光追赶是不够的,还得有自己的特色。咱们中文语料库的优势要发挥出来,做出更懂中文、更符合中国文化习惯的大模型。另外,结合国内的产业特点,比如智能制造、智慧城市等,开发出更具行业针对性的解决方案,才更有竞争力。
从长远来看,这类模型的进步可能会加速低代码/零代码平台的进化。它们可以集成这些模型来增强自身的智能化水平,比如更智能的组件推荐、更流畅的流程编排等等。当然,短期内也会加剧竞争,毕竟直接用AI生成代码,比拖拽组件可能更方便快捷。

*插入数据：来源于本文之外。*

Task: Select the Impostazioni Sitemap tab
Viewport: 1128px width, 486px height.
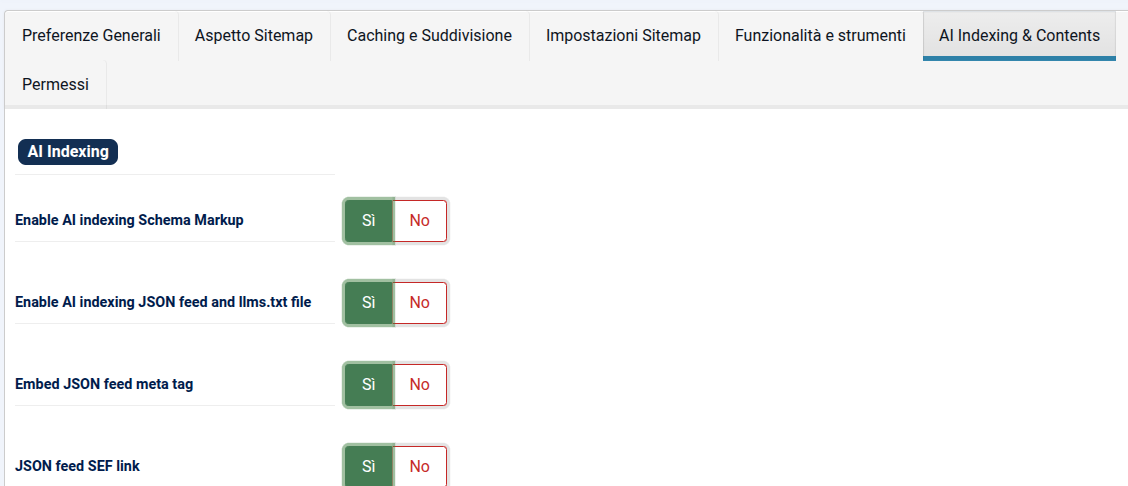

我觉得除了模型本身的算法和参数规模,数据质量也很关键。高质量的训练数据能够让模型学习到更准确、更有效的知识。另外,大模型的可解释性和安全性也是需要重视的问题,尤其是在涉及金融、医疗等敏感领域时。
我觉得影响非常大!如果DeepSeek V3真能达到媲美Claude 3.5 Sonnet的水平,那意味着以后开发一些简单的应用或者网站,可能只需要用自然语言描述需求就行了,低代码/零代码平台可能要重新思考自己的定位了。
同意楼上,开源是趋势。而且是bigger and bigger的趋势!拥抱开源,才能更快的进步。DeepSeek这次放开协议,绝对是明智之举,就看后续能不能吸引到足够多的开发者了。
MIT协议的宽松性意味着开发者可以更自由地使用、修改和分发DeepSeek V3的代码,这无疑大大降低了使用门槛,能够吸引更多的开发者参与进来,共同推动模型的发展和完善。对于整个AI社区来说,这也有利于技术的普及和创新。
我个人觉得这是DeepSeek扩大其影响力的一个重要举措。开源意味着更多人可以参与贡献,也可以在商业上进行探索,这比闭源更有利于生态建设。不过也要注意,MIT协议虽然宽松,但也要遵守协议的规定,例如保留原始版权声明等。
除了技术上的突破,生态建设也很重要。国内厂商需要积极打造自己的开发者生态,提供完善的工具链和技术支持,吸引更多的开发者基于自己的大模型进行创新应用。另外,商业模式的探索也很关键,如何将技术转化为实际的商业价值,是所有大模型厂商都需要思考的问题。